Almost every day we get a question about liposome stability. In this post we briefly explain the meaning of liposome stability.
Liposome stability is a complex issue. There are three types of liposome stability:
1) Physical stability
2) Chemical stability
3) Biological stability
Physical stability indicates the constancy of the size and the ratio of the lipid to the active compound such as drugs, DNA molecules, etc. The cationic liposomes can be stable at 4 degree centigrade (refrigerator) for a long period of time if they are properly sterilized.
Chemical instability primarily indicates hydrolysis and oxidation of lipids. Hydrolysis detaches the hydrophobic chains of ester bonds. Oxidation is more likely due to the presence of unsaturated chains. Adding antioxidants such as BHT to the liposome formulation can usually protect the lipids from oxidation.
Biological stability of liposomes is limited. Cationic liposomes in plasma are prone to aggregation and exhibit leakage. High density lipoproteins (HDLs) are responsible for destabilization of liposomes prior to interaction of liposomes with circulating phagocytic cells such as monocytes. The destabilization of liposomes is due to the lipid exchange between the liposomes and HDLs.
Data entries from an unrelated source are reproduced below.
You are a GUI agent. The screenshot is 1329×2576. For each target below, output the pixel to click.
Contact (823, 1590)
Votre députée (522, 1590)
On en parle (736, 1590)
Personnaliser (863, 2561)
Industrial application of liposomes (e.g commercialization of liposomal drug formulations) requires an extensive shelf life studies. The expiration dating period or shelf-life of a drug product is defined as the time at which the average drug characteristic (e.g., potency) remains within an approved specification after manufacture. The United States Food and Drug Administration (FDA) requires that a shelf-life be indicated on the immediate container label of every drug product.
For more information about FDA guidelines see here:
The stability of many experimental liposome formulations that are made for research purposes are not tested. So it is better to use the experimental liposomal formulations as fresh as possible.